Profiler (Experimental)

Currently, DJL supports experimental profilers for developers that investigate the performance of operator execution as well as memory consumption. The profilers are from engines directly and DJL just expose them. So different engines have different APIs and produce different output format. We are still working in progress on the feature. In the future, we are considering to design a unified APIs and output unified format.

MXNet

By setting the following environment variable, it generates profile.json after executing the code.
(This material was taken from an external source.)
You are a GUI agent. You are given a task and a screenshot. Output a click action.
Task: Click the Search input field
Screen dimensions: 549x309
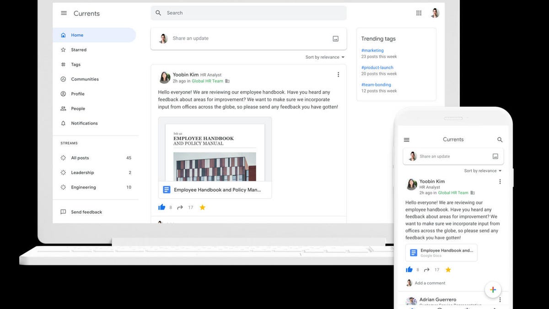point(248,13)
export MXNET_PROFILER_AUTOSTART=1

You can view it in a browser using trace consumer like chrome://tracing. Here is a snapshot that shows the sample output. img

PyTorch

DJL have integrated PyTorch C++ profiler API and expose JniUtils.startProfile and JniUtils.stopProfile(outputFile) Java APIs. JniUtils.startProfile takes useCuda(boolean), recordShape(boolean) and profileMemory(boolean) arguments respectively. useCuda indicates if profiler enables timing of CUDA events using the cudaEvent API. recordShape indicates if information about input dimensions will be collected or not. profileMemory indicates if profiler report memory usage or not. JniUtils.stopProfile takes a outputFile of String type.

Wrap the code snippet you want to profile in between JniUtils.startProfile and JniUtils.stopProfile. Here is an example.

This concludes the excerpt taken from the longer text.